◆ **Exercise requirements**: Your job is to write out each record precisely as it stands.

◆ **Information supplied**:
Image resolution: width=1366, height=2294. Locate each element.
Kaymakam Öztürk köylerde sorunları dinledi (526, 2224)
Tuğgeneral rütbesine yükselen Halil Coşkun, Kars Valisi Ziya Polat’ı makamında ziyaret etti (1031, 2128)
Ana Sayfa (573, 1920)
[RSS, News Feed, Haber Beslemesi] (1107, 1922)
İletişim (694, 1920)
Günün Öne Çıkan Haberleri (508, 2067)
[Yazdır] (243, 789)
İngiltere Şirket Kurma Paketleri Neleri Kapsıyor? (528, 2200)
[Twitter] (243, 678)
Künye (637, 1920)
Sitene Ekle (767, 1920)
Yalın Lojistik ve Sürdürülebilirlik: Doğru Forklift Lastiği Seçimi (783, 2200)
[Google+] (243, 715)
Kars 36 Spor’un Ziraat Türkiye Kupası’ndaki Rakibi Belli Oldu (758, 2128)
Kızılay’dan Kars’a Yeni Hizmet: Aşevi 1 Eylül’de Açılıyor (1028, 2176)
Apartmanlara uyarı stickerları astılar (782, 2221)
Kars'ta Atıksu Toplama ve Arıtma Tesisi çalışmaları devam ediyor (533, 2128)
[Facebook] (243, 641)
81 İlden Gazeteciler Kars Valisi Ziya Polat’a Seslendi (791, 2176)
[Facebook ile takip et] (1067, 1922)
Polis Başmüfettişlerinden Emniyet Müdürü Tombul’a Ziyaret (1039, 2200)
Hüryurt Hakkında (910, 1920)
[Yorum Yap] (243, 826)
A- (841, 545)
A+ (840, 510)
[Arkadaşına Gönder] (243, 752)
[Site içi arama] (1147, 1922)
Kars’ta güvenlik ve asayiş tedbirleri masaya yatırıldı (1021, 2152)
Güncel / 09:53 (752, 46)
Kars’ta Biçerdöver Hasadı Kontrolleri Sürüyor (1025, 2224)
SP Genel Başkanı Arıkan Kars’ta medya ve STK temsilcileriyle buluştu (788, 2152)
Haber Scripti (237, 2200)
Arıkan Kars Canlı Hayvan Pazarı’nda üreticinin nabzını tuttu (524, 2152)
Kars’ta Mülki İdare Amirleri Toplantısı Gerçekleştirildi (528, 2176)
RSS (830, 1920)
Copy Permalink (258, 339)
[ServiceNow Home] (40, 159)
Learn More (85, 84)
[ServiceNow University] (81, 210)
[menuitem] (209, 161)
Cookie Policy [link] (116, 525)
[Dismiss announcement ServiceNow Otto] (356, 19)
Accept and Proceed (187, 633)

◆ **Exercise result**:
Image resolution: width=1366, height=2294. Locate each element.
Kaymakam Öztürk köylerde sorunları dinledi (526, 2224)
Tuğgeneral rütbesine yükselen Halil Coşkun, Kars Valisi Ziya Polat’ı makamında ziyaret etti (1031, 2128)
Ana Sayfa (573, 1920)
[RSS, News Feed, Haber Beslemesi] (1107, 1922)
İletişim (694, 1920)
Günün Öne Çıkan Haberleri (508, 2067)
[Yazdır] (243, 789)
İngiltere Şirket Kurma Paketleri Neleri Kapsıyor? (528, 2200)
[Twitter] (243, 678)
Künye (637, 1920)
Sitene Ekle (767, 1920)
Yalın Lojistik ve Sürdürülebilirlik: Doğru Forklift Lastiği Seçimi (783, 2200)
[Google+] (243, 715)
Kars 36 Spor’un Ziraat Türkiye Kupası’ndaki Rakibi Belli Oldu (758, 2128)
Kızılay’dan Kars’a Yeni Hizmet: Aşevi 1 Eylül’de Açılıyor (1028, 2176)
Apartmanlara uyarı stickerları astılar (782, 2221)
Kars'ta Atıksu Toplama ve Arıtma Tesisi çalışmaları devam ediyor (533, 2128)
[Facebook] (243, 641)
81 İlden Gazeteciler Kars Valisi Ziya Polat’a Seslendi (791, 2176)
[Facebook ile takip et] (1067, 1922)
Polis Başmüfettişlerinden Emniyet Müdürü Tombul’a Ziyaret (1039, 2200)
Hüryurt Hakkında (910, 1920)
[Yorum Yap] (243, 826)
A- (841, 545)
A+ (840, 510)
[Arkadaşına Gönder] (243, 752)
[Site içi arama] (1147, 1922)
Kars’ta güvenlik ve asayiş tedbirleri masaya yatırıldı (1021, 2152)
Güncel / 09:53 (752, 46)
Kars’ta Biçerdöver Hasadı Kontrolleri Sürüyor (1025, 2224)
SP Genel Başkanı Arıkan Kars’ta medya ve STK temsilcileriyle buluştu (788, 2152)
Haber Scripti (237, 2200)
Arıkan Kars Canlı Hayvan Pazarı’nda üreticinin nabzını tuttu (524, 2152)
Kars’ta Mülki İdare Amirleri Toplantısı Gerçekleştirildi (528, 2176)
RSS (830, 1920)
Copy Permalink (258, 339)
[ServiceNow Home] (40, 159)
Learn More (85, 84)
[ServiceNow University] (81, 210)
[menuitem] (209, 161)
Cookie Policy [link] (116, 525)
[Dismiss announcement ServiceNow Otto] (356, 19)
Accept and Proceed (187, 633)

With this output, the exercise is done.